There’s the cerebral, conservative, timid and endlessly self-torturing Mark Corrigan, the sort of bloke who muses when he spies a women he once went to school with: “I should speak to her, but what the hell should I say…?  Anything that doesn’t mention I masturbate over her memory is probably good.”  And there’s the dim, carnally-obsessed, self-deluding and relentlessly naïve Jez Usbourne, whose love-life seems to be a mantra of: “Oh God, I think I love her.  I think I’m falling in love.  Or getting a bone-on, which is basically the same thing when you get rid of all the Valentine cards and bullshit.”


While Jez is an unrepentant slacker, Mark has resigned himself to a weary and dreary lifetime of office-work, tax returns, mortgages and bills; and the former spends the show as the latter’s lodger and co-habitant in his pad in the unglamorous southern-London district of Croydon.  Inevitably, there’s friction between the two: “You’re a posh spaz,” Jez accuses Mark at one point.  “Really?  Well, I’d love to know in what way I’m a posh spaz.”  “In the way that you do posh, spazzy things…  Like tidying up and… ironing your socks.”  Or as Jez describes Mark another time: a “fusty, sweater wearing, spirit-crushing no-fly-zone with a ten-foot carrot up his ass.”  But there’s a real sense that neither would survive without the other.

- WHAT TO DO
**a.** From the passage about Mark and Jez, copy word for word the section between "While Jez is" and "without the other.", inclusive.
**b.** According to the passage about Mark and Jez, in what district is Mark's home?

[Screenshot and document pointing data]
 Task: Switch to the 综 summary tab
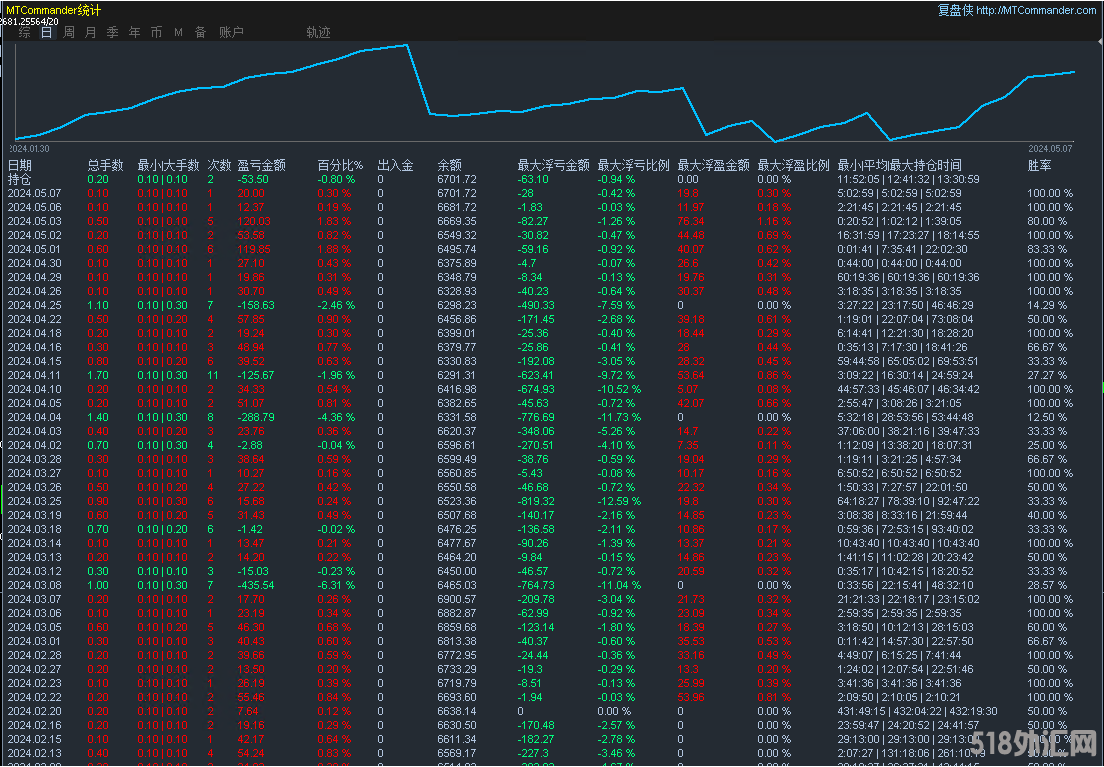[x=24, y=32]
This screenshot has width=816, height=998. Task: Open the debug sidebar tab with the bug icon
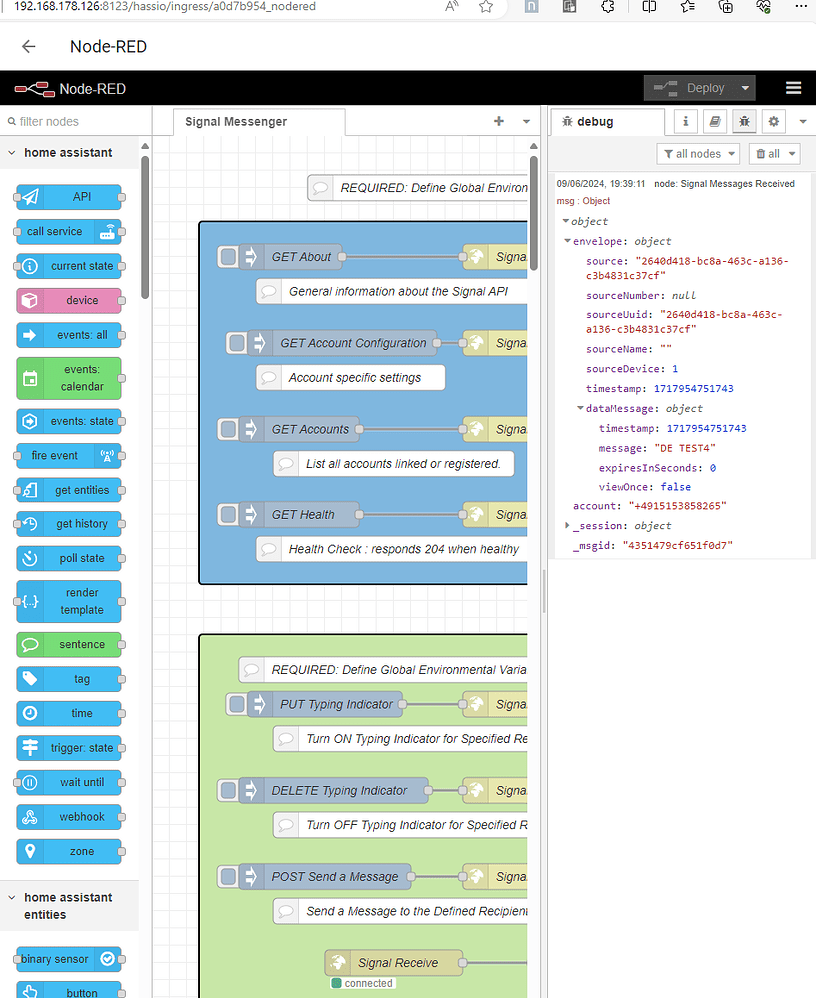(x=744, y=121)
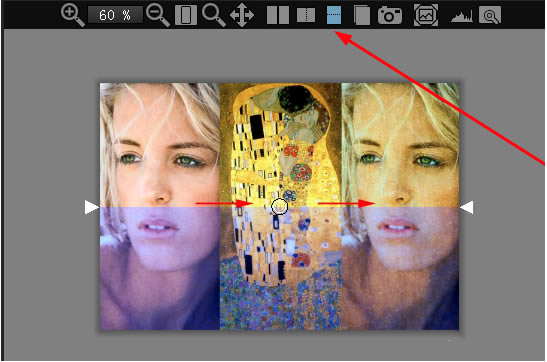Click the right white split-line triangle handle
This screenshot has width=547, height=362.
coord(466,207)
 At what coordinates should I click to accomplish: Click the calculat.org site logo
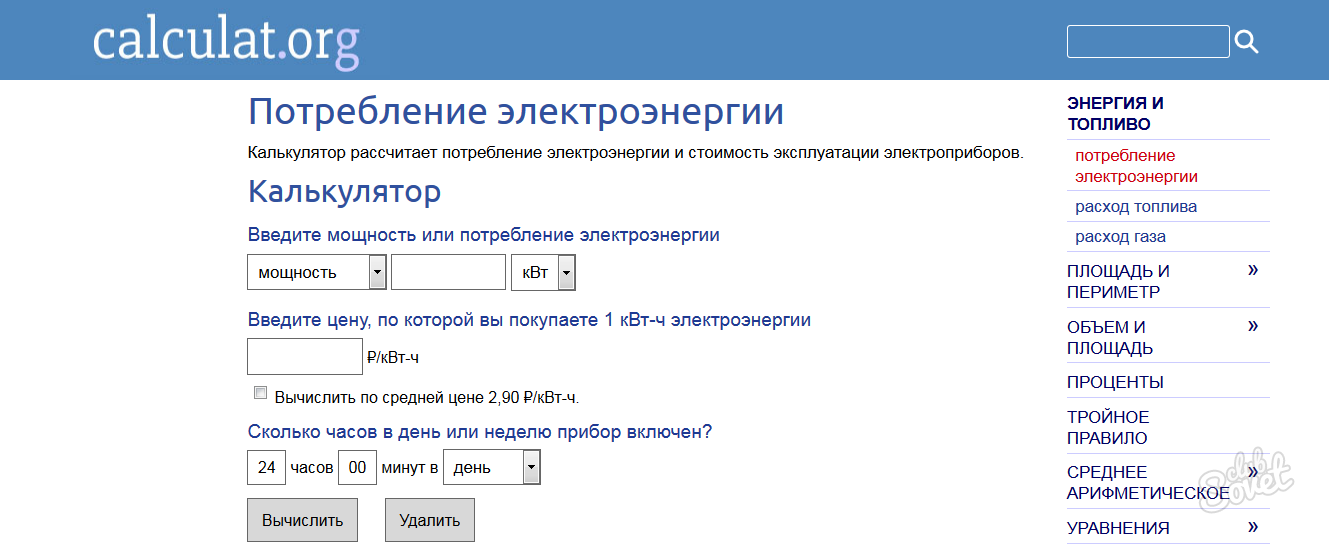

- RESPONSES
**a.**
While Jez is an unrepentant slacker, Mark has resigned himself to a weary and dreary lifetime of office-work, tax returns, mortgages and bills; and the former spends the show as the latter’s lodger and co-habitant in his pad in the unglamorous southern-London district of Croydon.  Inevitably, there’s friction between the two: “You’re a posh spaz,” Jez accuses Mark at one point.  “Really?  Well, I’d love to know in what way I’m a posh spaz.”  “In the way that you do posh, spazzy things…  Like tidying up and… ironing your socks.”  Or as Jez describes Mark another time: a “fusty, sweater wearing, spirit-crushing no-fly-zone with a ten-foot carrot up his ass.”  But there’s a real sense that neither would survive without the other.

**b.** Croydon, in southern London.